Start of Exercise material
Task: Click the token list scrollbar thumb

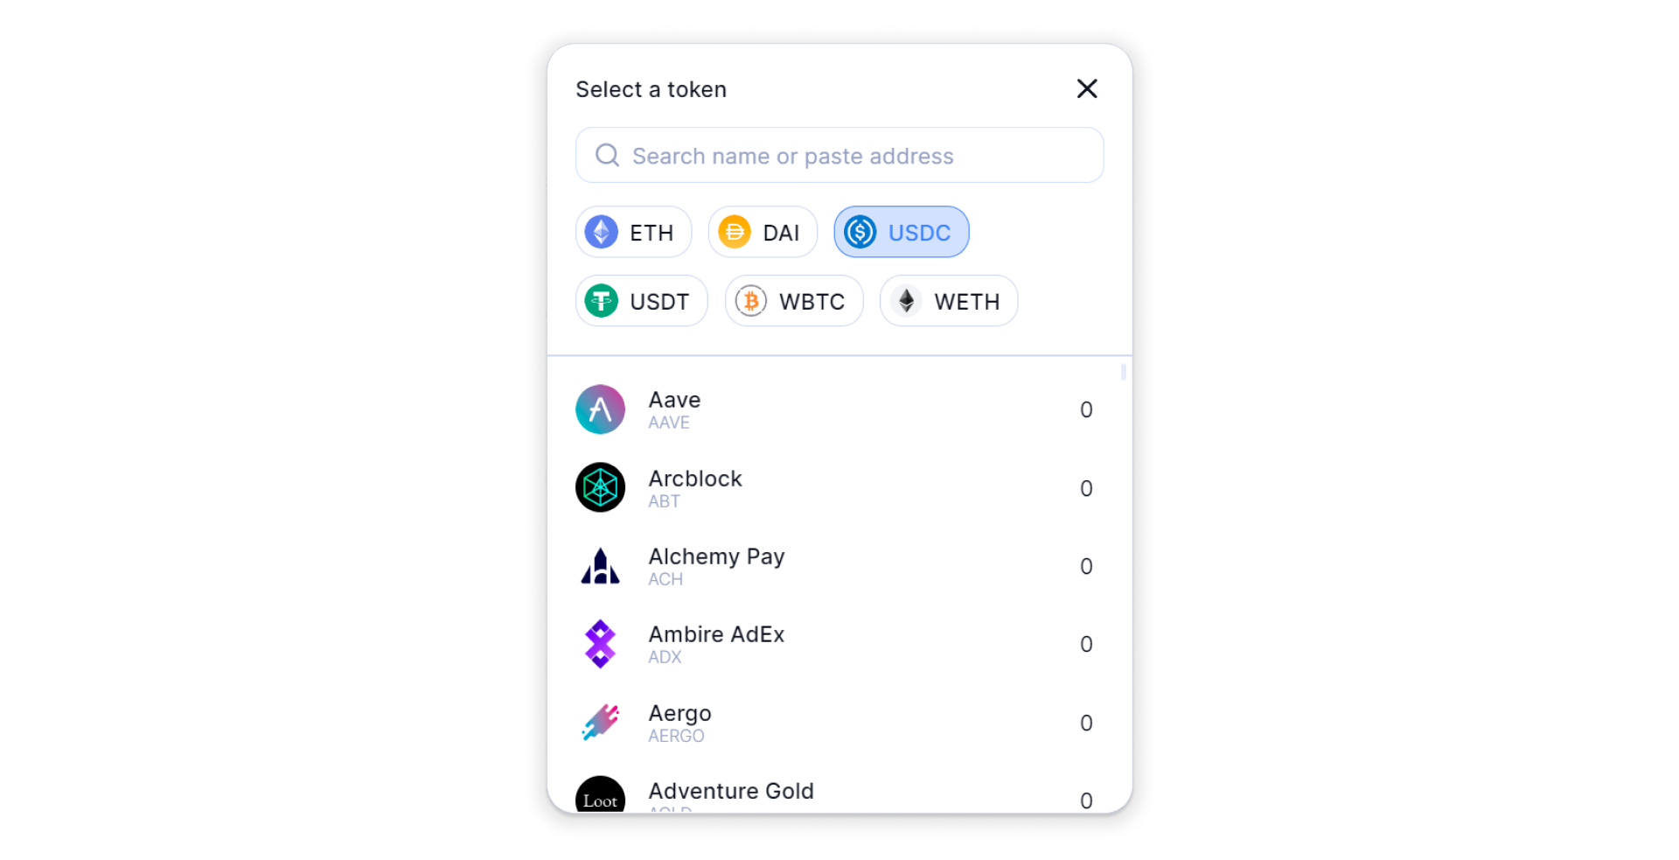Action: coord(1124,373)
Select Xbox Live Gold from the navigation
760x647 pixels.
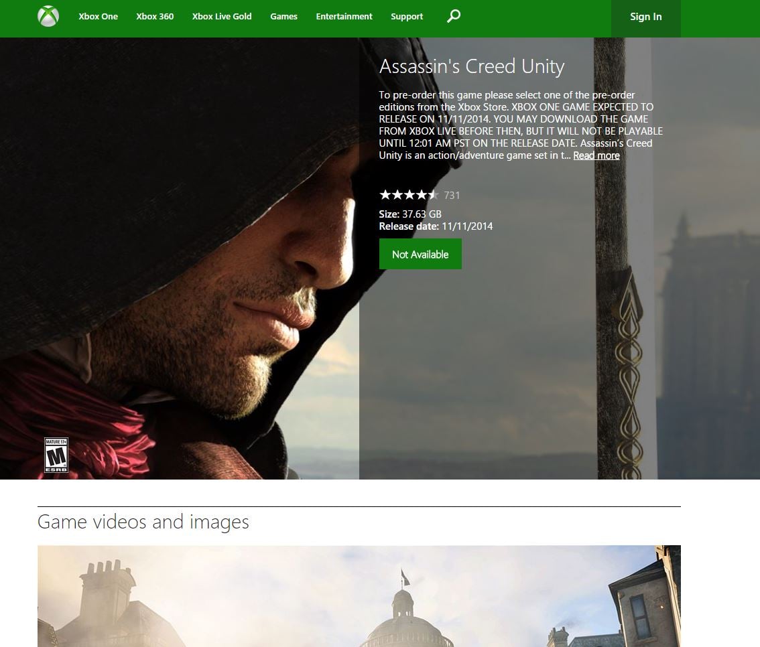pyautogui.click(x=221, y=16)
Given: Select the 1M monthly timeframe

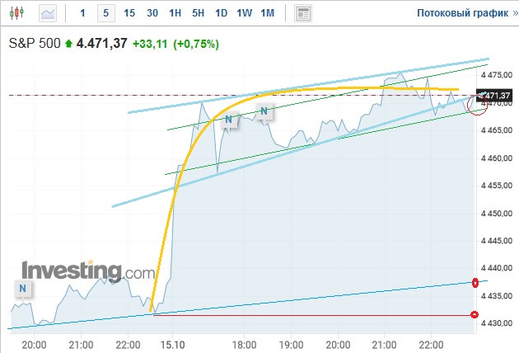Looking at the screenshot, I should coord(268,13).
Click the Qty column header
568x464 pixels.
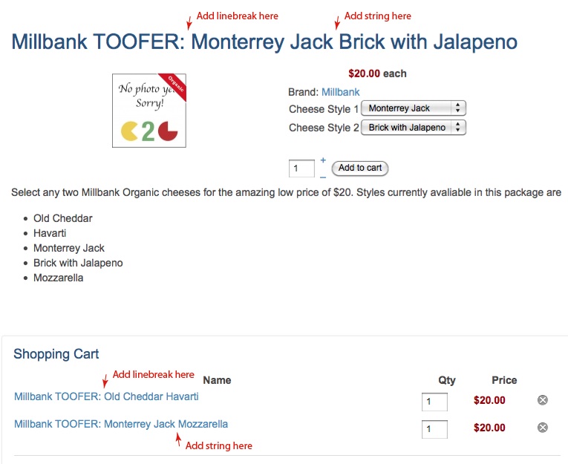pos(447,380)
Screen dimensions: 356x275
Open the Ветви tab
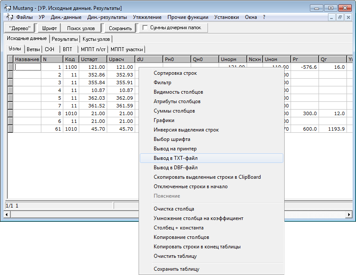[31, 49]
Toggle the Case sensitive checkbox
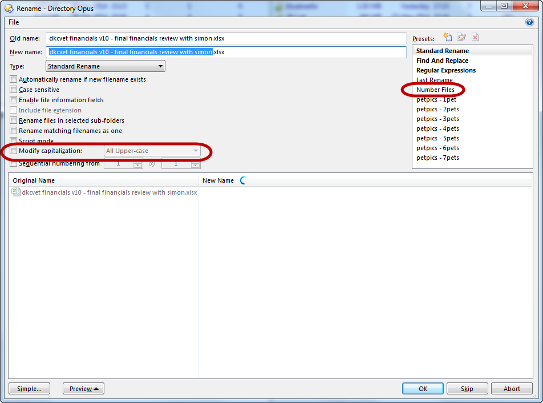543x403 pixels. pos(14,90)
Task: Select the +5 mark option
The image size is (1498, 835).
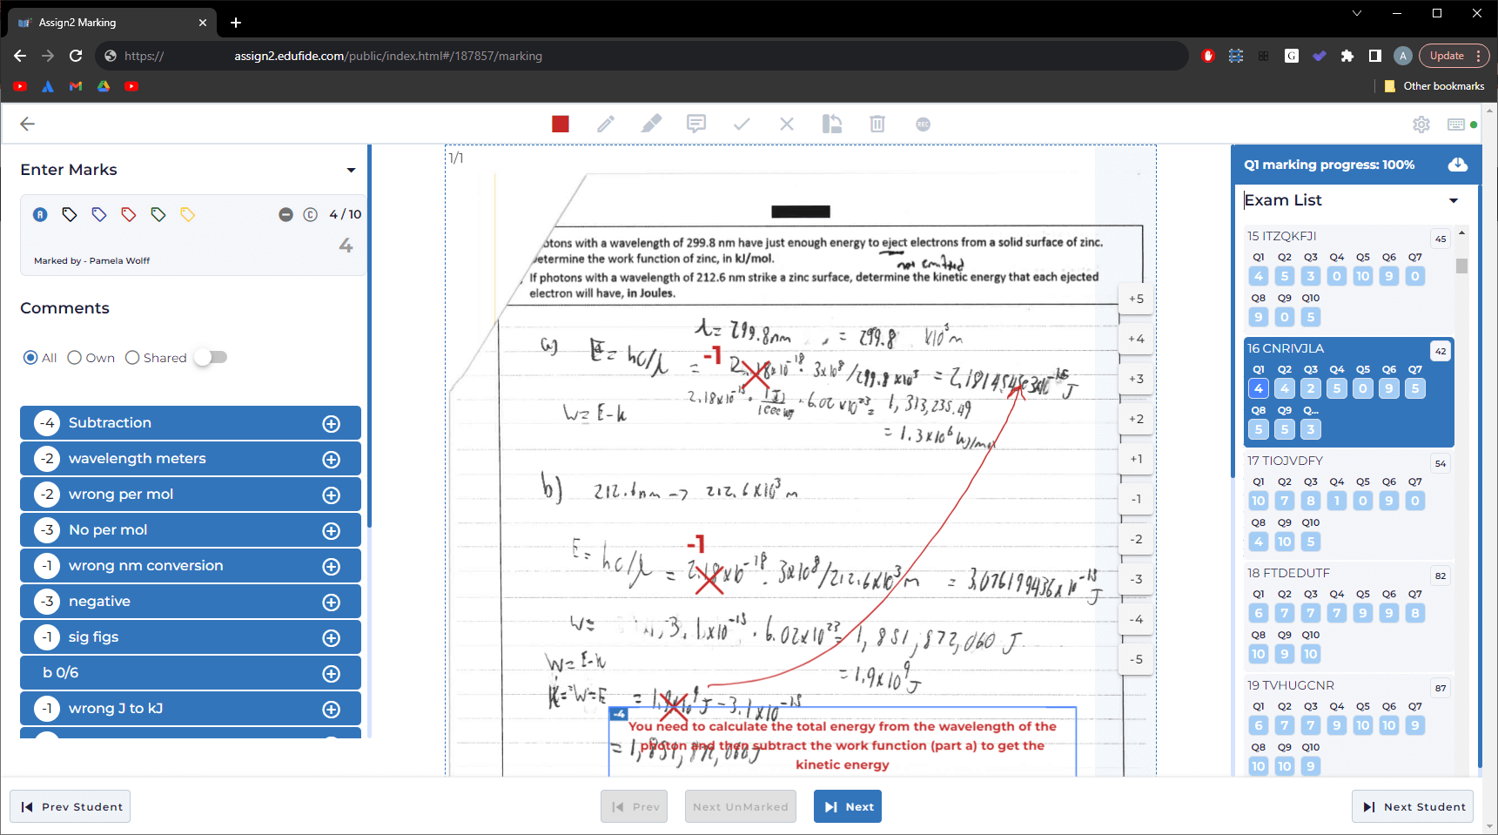Action: point(1136,299)
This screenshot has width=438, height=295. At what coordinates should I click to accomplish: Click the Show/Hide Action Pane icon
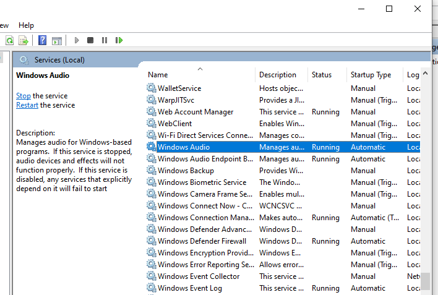57,40
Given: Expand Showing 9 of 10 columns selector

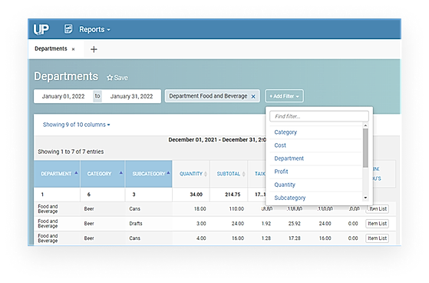Looking at the screenshot, I should pos(76,125).
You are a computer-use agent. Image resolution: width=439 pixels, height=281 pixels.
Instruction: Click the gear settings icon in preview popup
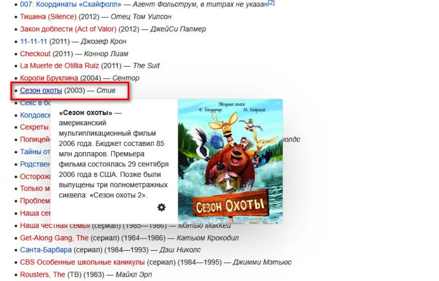[161, 208]
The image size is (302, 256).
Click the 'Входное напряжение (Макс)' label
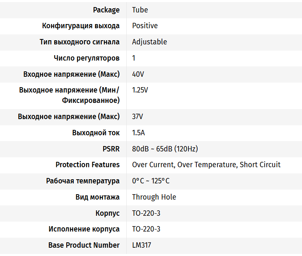[x=71, y=74]
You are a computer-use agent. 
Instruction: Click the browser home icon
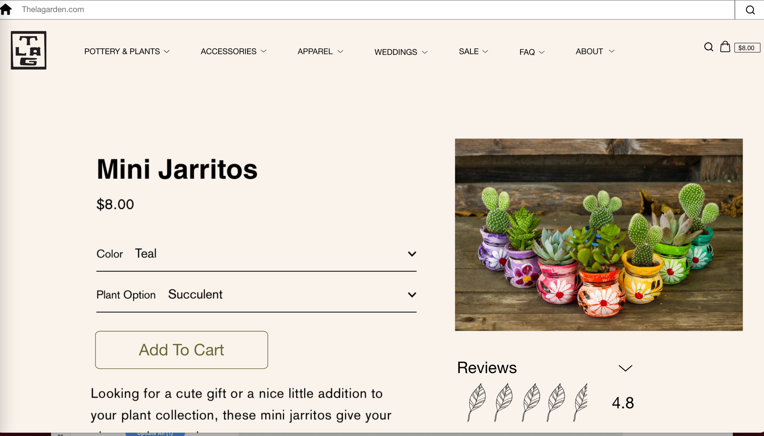click(x=6, y=9)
End of Exercise material
Work to complete >>
Output all the records, word for word, with no pictures in the copy.

Solution to this problem >>
Task: Click the token list scrollbar thumb

Action: coord(1124,373)
Select Xbox Live Gold from the navigation
760x647 pixels.
pyautogui.click(x=221, y=16)
Given: Select the 1M monthly timeframe

Looking at the screenshot, I should coord(268,13).
Click the Qty column header
568x464 pixels.
pos(447,380)
Screen dimensions: 356x275
Open the Ветви tab
[31, 49]
Toggle the Case sensitive checkbox
543x403 pixels. pos(14,90)
Task: Select the +5 mark option
The image size is (1498, 835).
Action: point(1136,299)
This screenshot has width=438, height=295. At what coordinates should I click to accomplish: Click the Show/Hide Action Pane icon
57,40
Given: Expand Showing 9 of 10 columns selector

Looking at the screenshot, I should pos(76,125).
You are a computer-use agent. Image resolution: width=439 pixels, height=281 pixels.
Instruction: Click the gear settings icon in preview popup
[161, 208]
The image size is (302, 256).
Click the 'Входное напряжение (Макс)' label
[x=71, y=74]
You are a computer-use agent. 
Instruction: Click the browser home icon
click(x=6, y=9)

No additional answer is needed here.